- _TEXT SHOWN_
[Start of Attachment]

I have been struggling with how to write these words, but another beautiful life has been unfairly taken by COVID-19.
Her name was Terese. I don’t remember when I first met her, because I have known her for forever. I grew up with her in my church community. We did all the same activities together: Greek dance, church socials, youth groups, etc.
She was also the cousin of my Koumbara. In the Greek Orthodox tradition, the people who baptize your child, or are the Best Man or Maid/Matron of Honor at your wedding are called “Koumbari”, and they become like your family. “Koumbaro” (koom-BAH-roh) is the term used for a man, “Koumbara” (koum-BAH-rah) is the feminine, and “Koumbari” (koum-BAH-ree) is plural. My Koumbara did both, and she and her cousin Terese got to grow up together and were incredibly close, much like myself and my own cousin. I can only imagine the level of loss for my Koumbara and the entire family.
For the past month as Terese battled in the hospital on the respirator, I and so many others prayed endlessly, regularly checking for positive updates. At one point there seemed to be a glimmer of hope. But then there was a secondary infection. She just didn’t have the ability to physically fight anymore.
Terese, like all the other victims of this heartless disease, leaves behind grieving family, friends, coworkers. Because of this pandemic, most of us will not be able to come together to lay her to rest and rejoice in her life. Though we all know we don’t get to stay here forever, she was still stolen from this world far too soon.
In Greek when someone passes, we say “αιώνια η μνήμη” (ay-OH-nee-ah ee MNEE-mee) which means “memory eternal”, a reminder that as long as we remember someone, they will always be with us. Memory eternal, Terese. You will be missed.

[End of Attachment]

- _WORK REQUEST_
Quote the tribute to Terese word for word, between "For the past" and "will be missed.", inclusive.

- _DATASET EXCERPTS_
[Start of Attachment]

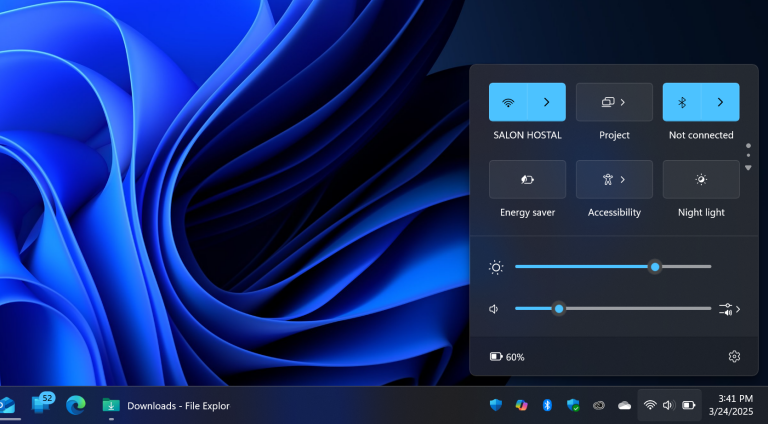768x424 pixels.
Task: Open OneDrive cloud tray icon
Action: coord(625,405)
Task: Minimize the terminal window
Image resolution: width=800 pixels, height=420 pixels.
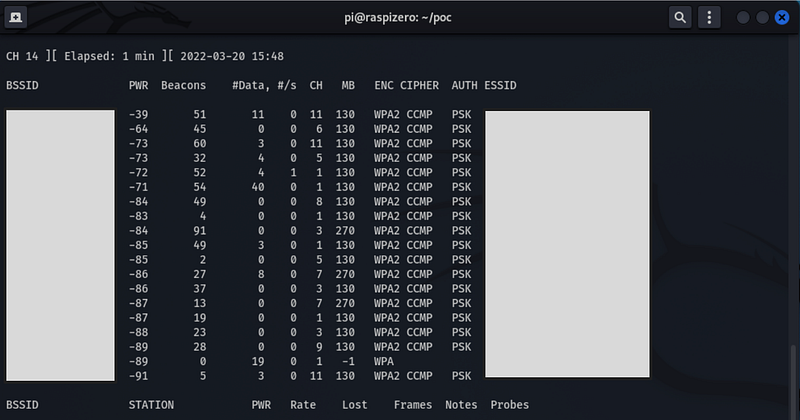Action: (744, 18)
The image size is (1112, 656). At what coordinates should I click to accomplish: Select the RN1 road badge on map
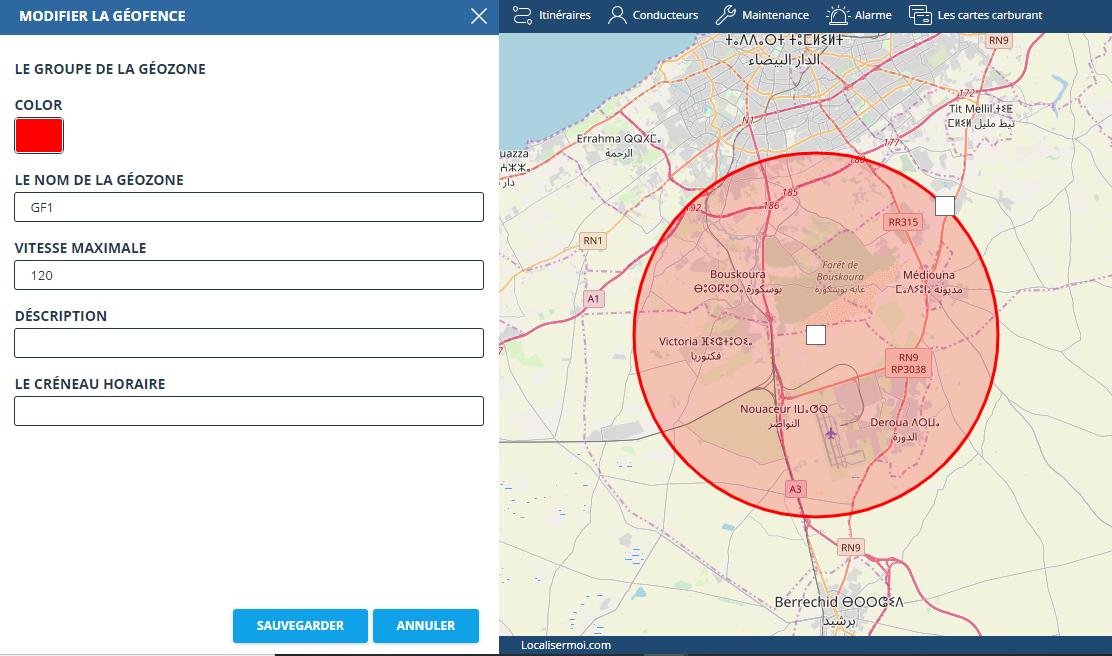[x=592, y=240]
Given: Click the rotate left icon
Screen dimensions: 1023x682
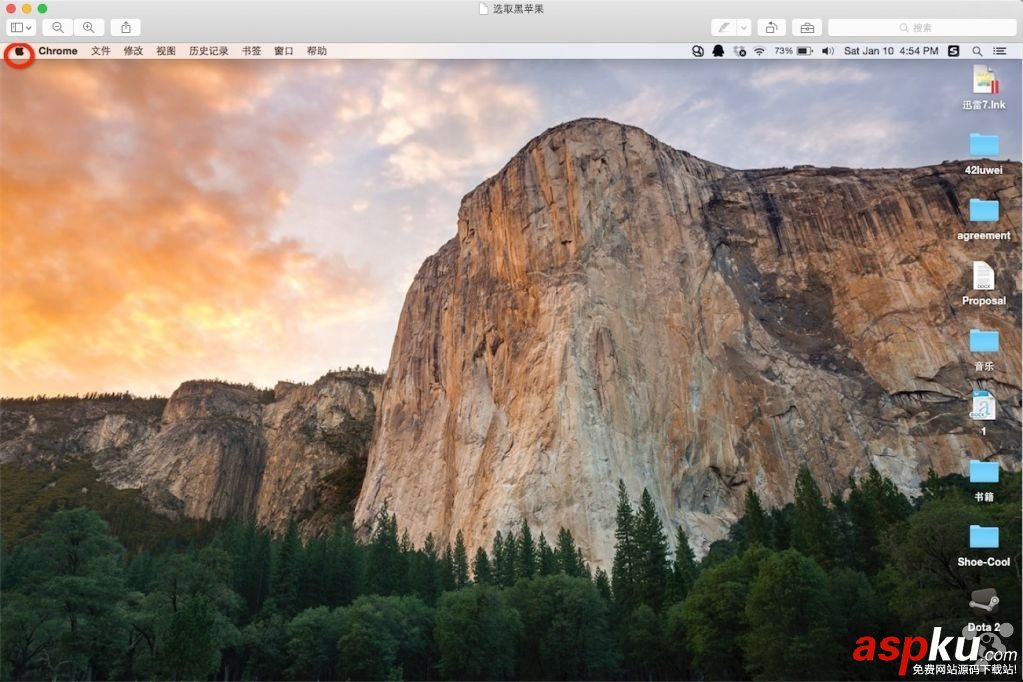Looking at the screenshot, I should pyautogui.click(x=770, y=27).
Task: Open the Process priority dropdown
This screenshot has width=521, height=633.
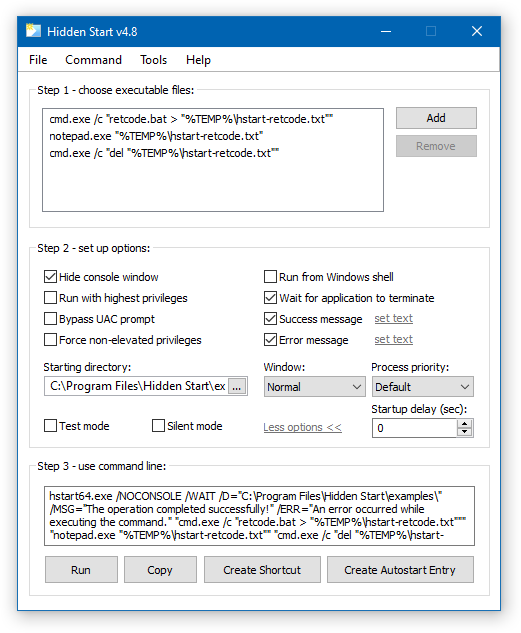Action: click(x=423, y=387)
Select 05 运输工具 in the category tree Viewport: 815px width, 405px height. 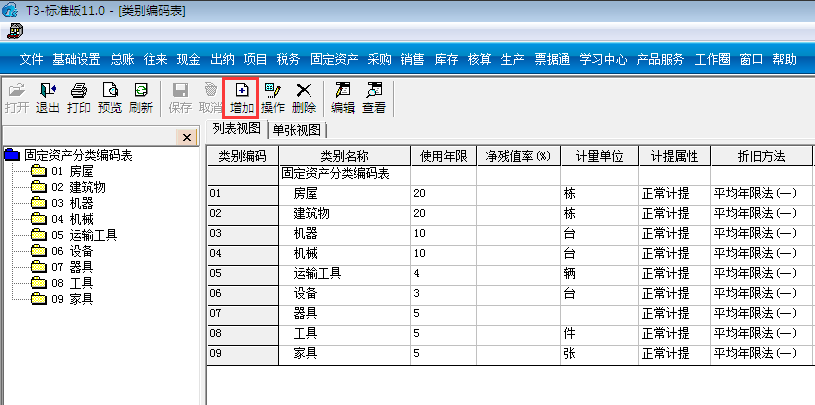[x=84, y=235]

[End of Attachment]

- _WRITTEN RESPONSE_
For the past month as Terese battled in the hospital on the respirator, I and so many others prayed endlessly, regularly checking for positive updates. At one point there seemed to be a glimmer of hope. But then there was a secondary infection. She just didn’t have the ability to physically fight anymore.
Terese, like all the other victims of this heartless disease, leaves behind grieving family, friends, coworkers. Because of this pandemic, most of us will not be able to come together to lay her to rest and rejoice in her life. Though we all know we don’t get to stay here forever, she was still stolen from this world far too soon.
In Greek when someone passes, we say “αιώνια η μνήμη” (ay-OH-nee-ah ee MNEE-mee) which means “memory eternal”, a reminder that as long as we remember someone, they will always be with us. Memory eternal, Terese. You will be missed.